* **RECORDED DATA**:
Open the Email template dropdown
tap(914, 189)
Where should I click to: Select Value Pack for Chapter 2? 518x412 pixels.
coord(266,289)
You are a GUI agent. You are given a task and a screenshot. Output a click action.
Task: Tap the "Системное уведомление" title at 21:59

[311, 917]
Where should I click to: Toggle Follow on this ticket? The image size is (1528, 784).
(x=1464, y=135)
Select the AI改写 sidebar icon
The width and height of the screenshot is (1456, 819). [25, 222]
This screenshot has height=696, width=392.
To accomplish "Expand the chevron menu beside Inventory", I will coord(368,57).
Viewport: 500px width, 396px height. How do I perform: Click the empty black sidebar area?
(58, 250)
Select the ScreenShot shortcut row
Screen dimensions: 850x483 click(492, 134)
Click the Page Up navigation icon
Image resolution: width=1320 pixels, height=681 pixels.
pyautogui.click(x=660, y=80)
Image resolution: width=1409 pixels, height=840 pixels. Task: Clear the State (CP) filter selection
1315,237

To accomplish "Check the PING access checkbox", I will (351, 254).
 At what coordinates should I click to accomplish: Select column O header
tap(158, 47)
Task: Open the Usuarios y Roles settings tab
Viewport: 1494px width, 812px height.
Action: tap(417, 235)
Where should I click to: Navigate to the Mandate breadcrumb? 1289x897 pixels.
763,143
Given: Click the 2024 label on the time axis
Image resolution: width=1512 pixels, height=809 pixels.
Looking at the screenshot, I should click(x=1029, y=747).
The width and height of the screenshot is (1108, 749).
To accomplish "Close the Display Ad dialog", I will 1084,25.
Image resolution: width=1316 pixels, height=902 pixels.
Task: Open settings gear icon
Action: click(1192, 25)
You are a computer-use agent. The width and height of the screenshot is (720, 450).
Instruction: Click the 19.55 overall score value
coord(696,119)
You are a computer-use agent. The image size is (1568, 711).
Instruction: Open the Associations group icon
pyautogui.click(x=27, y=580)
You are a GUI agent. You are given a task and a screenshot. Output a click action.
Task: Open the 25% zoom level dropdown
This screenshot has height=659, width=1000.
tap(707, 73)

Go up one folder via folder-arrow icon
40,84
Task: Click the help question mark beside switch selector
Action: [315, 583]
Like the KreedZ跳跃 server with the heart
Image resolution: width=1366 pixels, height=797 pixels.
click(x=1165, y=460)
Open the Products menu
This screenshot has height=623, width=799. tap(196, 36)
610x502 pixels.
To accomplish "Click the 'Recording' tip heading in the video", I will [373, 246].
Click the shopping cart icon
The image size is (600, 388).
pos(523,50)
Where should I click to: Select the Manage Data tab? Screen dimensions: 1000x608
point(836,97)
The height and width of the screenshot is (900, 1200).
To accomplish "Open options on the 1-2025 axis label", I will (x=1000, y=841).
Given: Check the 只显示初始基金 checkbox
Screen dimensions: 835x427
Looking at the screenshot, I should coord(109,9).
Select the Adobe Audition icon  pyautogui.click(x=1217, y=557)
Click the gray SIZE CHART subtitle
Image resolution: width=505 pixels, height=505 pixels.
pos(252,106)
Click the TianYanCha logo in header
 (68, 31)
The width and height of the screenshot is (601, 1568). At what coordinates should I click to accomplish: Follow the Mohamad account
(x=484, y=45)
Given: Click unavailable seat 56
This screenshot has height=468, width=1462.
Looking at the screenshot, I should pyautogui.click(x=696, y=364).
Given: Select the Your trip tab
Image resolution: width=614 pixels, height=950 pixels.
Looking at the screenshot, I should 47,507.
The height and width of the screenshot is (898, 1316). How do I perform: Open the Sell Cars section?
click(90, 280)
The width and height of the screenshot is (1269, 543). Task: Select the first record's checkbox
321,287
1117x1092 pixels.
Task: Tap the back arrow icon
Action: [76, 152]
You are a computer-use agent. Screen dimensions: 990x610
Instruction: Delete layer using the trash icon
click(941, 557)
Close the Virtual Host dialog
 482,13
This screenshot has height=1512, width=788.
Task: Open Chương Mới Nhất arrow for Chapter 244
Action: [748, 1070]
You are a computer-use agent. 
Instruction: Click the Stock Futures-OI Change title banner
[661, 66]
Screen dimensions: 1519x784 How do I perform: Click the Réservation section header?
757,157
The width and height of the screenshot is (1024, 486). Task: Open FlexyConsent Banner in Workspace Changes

* **BRIEF**: Retype the whole listing above exactly as it appears.

* **SOLUTION TO THE PROBLEM**:
Open the Email template dropdown
tap(914, 189)
Where should I click to: Select Value Pack for Chapter 2? 518x412 pixels.
coord(266,289)
You are a GUI agent. You are given a task and a screenshot. Output a click action.
Task: Tap the "Системное уведомление" title at 21:59

[311, 917]
Where should I click to: Toggle Follow on this ticket? The image size is (1528, 784).
(x=1464, y=135)
Select the AI改写 sidebar icon
The width and height of the screenshot is (1456, 819). [25, 222]
This screenshot has height=696, width=392.
To accomplish "Expand the chevron menu beside Inventory", I will coord(368,57).
Viewport: 500px width, 396px height. How do I perform: Click the empty black sidebar area?
(58, 250)
Select the ScreenShot shortcut row
Screen dimensions: 850x483 click(492, 134)
Click the Page Up navigation icon
Image resolution: width=1320 pixels, height=681 pixels.
pyautogui.click(x=660, y=80)
Image resolution: width=1409 pixels, height=840 pixels. Task: Clear the State (CP) filter selection
1315,237

To accomplish "Check the PING access checkbox", I will (351, 254).
 At what coordinates should I click to accomplish: Select column O header
tap(158, 47)
Task: Open the Usuarios y Roles settings tab
Viewport: 1494px width, 812px height.
Action: tap(417, 235)
Where should I click to: Navigate to the Mandate breadcrumb? 1289x897 pixels.
763,143
Given: Click the 2024 label on the time axis
Image resolution: width=1512 pixels, height=809 pixels.
Looking at the screenshot, I should click(x=1029, y=747).
The width and height of the screenshot is (1108, 749).
To accomplish "Close the Display Ad dialog", I will 1084,25.
Image resolution: width=1316 pixels, height=902 pixels.
Task: Open settings gear icon
Action: click(1192, 25)
You are a computer-use agent. The width and height of the screenshot is (720, 450).
Instruction: Click the 19.55 overall score value
coord(696,119)
You are a computer-use agent. The image size is (1568, 711).
Instruction: Open the Associations group icon
pyautogui.click(x=27, y=580)
You are a GUI agent. You are given a task and a screenshot. Output a click action.
Task: Open the 25% zoom level dropdown
This screenshot has height=659, width=1000.
tap(707, 73)

Go up one folder via folder-arrow icon
40,84
Task: Click the help question mark beside switch selector
Action: [315, 583]
Like the KreedZ跳跃 server with the heart
Image resolution: width=1366 pixels, height=797 pixels.
click(x=1165, y=460)
Open the Products menu
This screenshot has height=623, width=799. tap(196, 36)
610x502 pixels.
To accomplish "Click the 'Recording' tip heading in the video", I will [373, 246].
Click the shopping cart icon
The image size is (600, 388).
pos(523,50)
Where should I click to: Select the Manage Data tab? Screen dimensions: 1000x608
point(836,97)
The height and width of the screenshot is (900, 1200).
To accomplish "Open options on the 1-2025 axis label", I will (x=1000, y=841).
Given: Check the 只显示初始基金 checkbox
Screen dimensions: 835x427
Looking at the screenshot, I should coord(109,9).
Select the Adobe Audition icon  pyautogui.click(x=1217, y=557)
Click the gray SIZE CHART subtitle
Image resolution: width=505 pixels, height=505 pixels.
pos(252,106)
Click the TianYanCha logo in header
 (68, 31)
The width and height of the screenshot is (601, 1568). At what coordinates should I click to accomplish: Follow the Mohamad account
(x=484, y=45)
Given: Click unavailable seat 56
This screenshot has height=468, width=1462.
Looking at the screenshot, I should pyautogui.click(x=696, y=364).
Given: Select the Your trip tab
Image resolution: width=614 pixels, height=950 pixels.
Looking at the screenshot, I should 47,507.
The height and width of the screenshot is (898, 1316). How do I perform: Open the Sell Cars section?
click(90, 280)
The width and height of the screenshot is (1269, 543). Task: Select the first record's checkbox
321,287
1117x1092 pixels.
Task: Tap the back arrow icon
Action: [76, 152]
You are a computer-use agent. Screen dimensions: 990x610
Instruction: Delete layer using the trash icon
click(941, 557)
Close the Virtual Host dialog
 482,13
This screenshot has height=1512, width=788.
Task: Open Chương Mới Nhất arrow for Chapter 244
Action: [748, 1070]
You are a computer-use agent. 
Instruction: Click the Stock Futures-OI Change title banner
[661, 66]
Screen dimensions: 1519x784 How do I perform: Click the Réservation section header?
757,157
The width and height of the screenshot is (1024, 486). Task: Open FlexyConsent Banner in Workspace Changes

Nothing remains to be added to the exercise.